Let’s take stock for a second.  Matthew had the apostles see Christ in Galilee, and the mystery man in tomb here in Mark also wants them to go to Galilee.  So there is that similarity.  But when Christ actually does see the apostles in Mark – it’s apparently in Jerusalem. 

Actually, both Mark and Matthew have their own degrees of ambiguity on Christ’s return from the grave.  It’s very stark in Mark, the oldest of the gospels.  As originally written, we’re just told Christ is risen – that’s it.  In Matthew, we’re told the apostles first aren’t really sure what they’re seeing.
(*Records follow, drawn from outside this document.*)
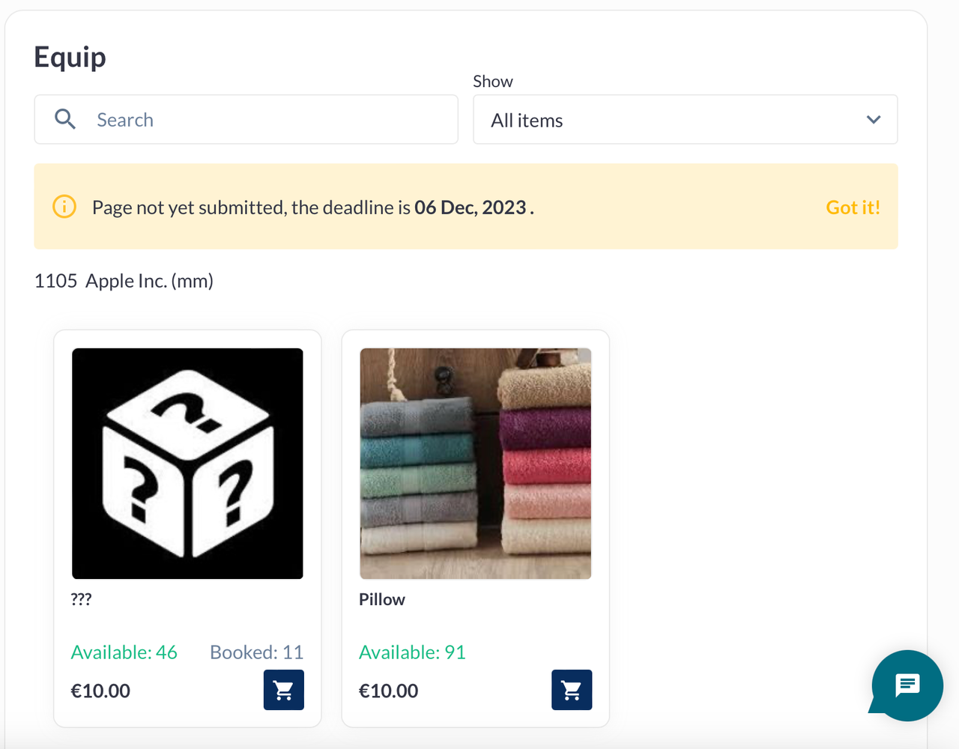Click the 1105 Apple Inc. (mm) heading
This screenshot has height=749, width=959.
124,281
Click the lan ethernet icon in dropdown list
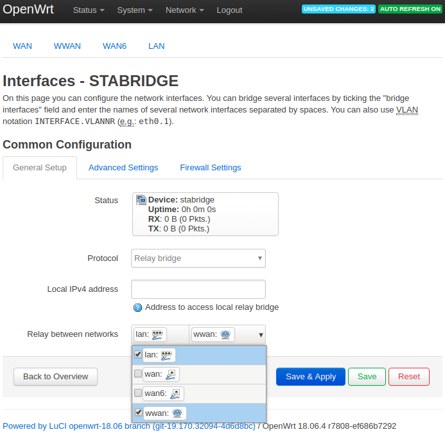The width and height of the screenshot is (445, 432). (166, 356)
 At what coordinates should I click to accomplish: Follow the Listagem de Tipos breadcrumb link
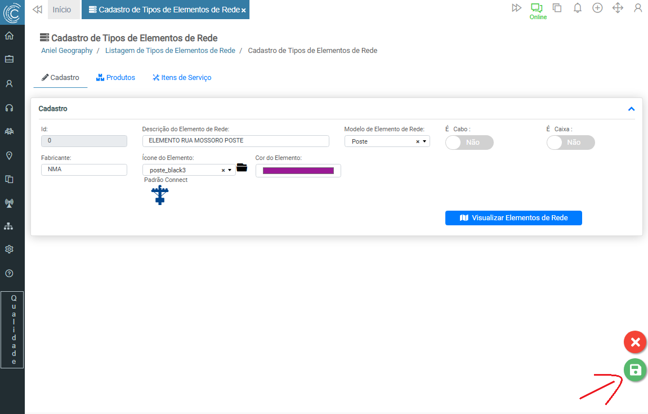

Anyhow, what the hell was the point in Mark?  I really don’t know.  Throughout, though, we’ve seen the apostles come off poorly.  Maybe he didn’t want the apostles to get that glory.  Did Christ return? Sure – but the important thing is that WE know he returned. Screw them apostles.  Whoever wrote this really didn’t think much of them.  From reading Ehrman and some other Biblical scholars, there is reason to think – good reason – that St. Paul often clashed with the original apostles.  That doesn’t mean he wrote this (unlikely, as he was dead by the time he wrote this), but whoever wrote it wanted Paul’s version to triumph over the other strands of Christianity.  But it left a deeply unsatisfying ending, and as time went on, those other strands weren’t as important. (The others were based on Jerusalem, which of course had been totally destroyed).  So future gospels would let Christ see the savior, thinking that helped the story more than a swipe at the apostles.

Just a theory, but it’s the best I can do.

CONCLUDING THOUGHTS

I can believe that this was the first one written.  It does feel like Matthew cribbed from it when writing his gospel. 

But I can also see why Matthew gets top billing.  That was a more satisfying gospel – if for no reason than it had all the teachings of Christ, like the Sermon on the Mount, that Mark is in the dark about.

It’s an intriguing gospel here, with interesting hints on Jesus.  Was Jesus really as frequently peeved as Mark makes him out to be?  Maybe, but it’s hard to say. Given that Mark doesn’t know Christ’s teachings, it’s doubtful that he ever met him, after all. 

An interesting read, indeed, but I can see why Matthew is more popular.